### Input data

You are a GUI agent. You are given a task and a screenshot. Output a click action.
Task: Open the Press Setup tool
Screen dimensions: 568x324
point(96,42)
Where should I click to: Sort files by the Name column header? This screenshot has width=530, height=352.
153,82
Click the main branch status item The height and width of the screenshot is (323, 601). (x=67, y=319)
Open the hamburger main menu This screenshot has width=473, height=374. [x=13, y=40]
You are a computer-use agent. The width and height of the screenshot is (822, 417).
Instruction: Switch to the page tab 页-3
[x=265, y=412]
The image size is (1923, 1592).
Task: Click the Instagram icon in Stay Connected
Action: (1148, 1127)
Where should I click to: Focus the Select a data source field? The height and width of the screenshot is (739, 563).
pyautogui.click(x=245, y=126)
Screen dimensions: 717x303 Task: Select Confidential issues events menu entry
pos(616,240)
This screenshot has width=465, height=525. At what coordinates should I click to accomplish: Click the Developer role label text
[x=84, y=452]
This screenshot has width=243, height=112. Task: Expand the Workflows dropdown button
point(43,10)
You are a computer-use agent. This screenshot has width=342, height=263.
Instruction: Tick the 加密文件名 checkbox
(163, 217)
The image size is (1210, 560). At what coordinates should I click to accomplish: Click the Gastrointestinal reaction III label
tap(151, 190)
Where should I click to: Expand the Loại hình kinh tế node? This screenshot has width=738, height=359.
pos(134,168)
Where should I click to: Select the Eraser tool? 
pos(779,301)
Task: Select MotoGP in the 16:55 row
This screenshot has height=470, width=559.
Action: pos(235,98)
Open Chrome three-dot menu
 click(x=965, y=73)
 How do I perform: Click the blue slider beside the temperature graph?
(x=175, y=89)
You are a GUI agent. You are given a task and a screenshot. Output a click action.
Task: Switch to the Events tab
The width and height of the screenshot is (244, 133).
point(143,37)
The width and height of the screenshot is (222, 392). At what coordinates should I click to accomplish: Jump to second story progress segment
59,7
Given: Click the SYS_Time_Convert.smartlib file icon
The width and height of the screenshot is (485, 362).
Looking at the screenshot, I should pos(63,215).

######

**Task**:
Reproduce each entry from the records above, character for character.

**Answer**:
You are a GUI agent. You are given a task and a screenshot. Output a click action.
Task: Open the Press Setup tool
Screen dimensions: 568x324
point(96,42)
Where should I click to: Sort files by the Name column header? This screenshot has width=530, height=352.
153,82
Click the main branch status item The height and width of the screenshot is (323, 601). (x=67, y=319)
Open the hamburger main menu This screenshot has width=473, height=374. [x=13, y=40]
You are a computer-use agent. The width and height of the screenshot is (822, 417).
Instruction: Switch to the page tab 页-3
[x=265, y=412]
The image size is (1923, 1592).
Task: Click the Instagram icon in Stay Connected
Action: (1148, 1127)
Where should I click to: Focus the Select a data source field? The height and width of the screenshot is (739, 563).
pyautogui.click(x=245, y=126)
Screen dimensions: 717x303 Task: Select Confidential issues events menu entry
pos(616,240)
This screenshot has width=465, height=525. At what coordinates should I click to accomplish: Click the Developer role label text
[x=84, y=452]
This screenshot has width=243, height=112. Task: Expand the Workflows dropdown button
point(43,10)
You are a computer-use agent. This screenshot has width=342, height=263.
Instruction: Tick the 加密文件名 checkbox
(163, 217)
The image size is (1210, 560). At what coordinates should I click to accomplish: Click the Gastrointestinal reaction III label
tap(151, 190)
Where should I click to: Expand the Loại hình kinh tế node? This screenshot has width=738, height=359.
pos(134,168)
Where should I click to: Select the Eraser tool? 
pos(779,301)
Task: Select MotoGP in the 16:55 row
This screenshot has height=470, width=559.
Action: pos(235,98)
Open Chrome three-dot menu
 click(x=965, y=73)
 How do I perform: Click the blue slider beside the temperature graph?
(x=175, y=89)
You are a GUI agent. You are given a task and a screenshot. Output a click action.
Task: Switch to the Events tab
The width and height of the screenshot is (244, 133).
point(143,37)
The width and height of the screenshot is (222, 392). At what coordinates should I click to accomplish: Jump to second story progress segment
59,7
Given: Click the SYS_Time_Convert.smartlib file icon
The width and height of the screenshot is (485, 362).
Looking at the screenshot, I should pos(63,215).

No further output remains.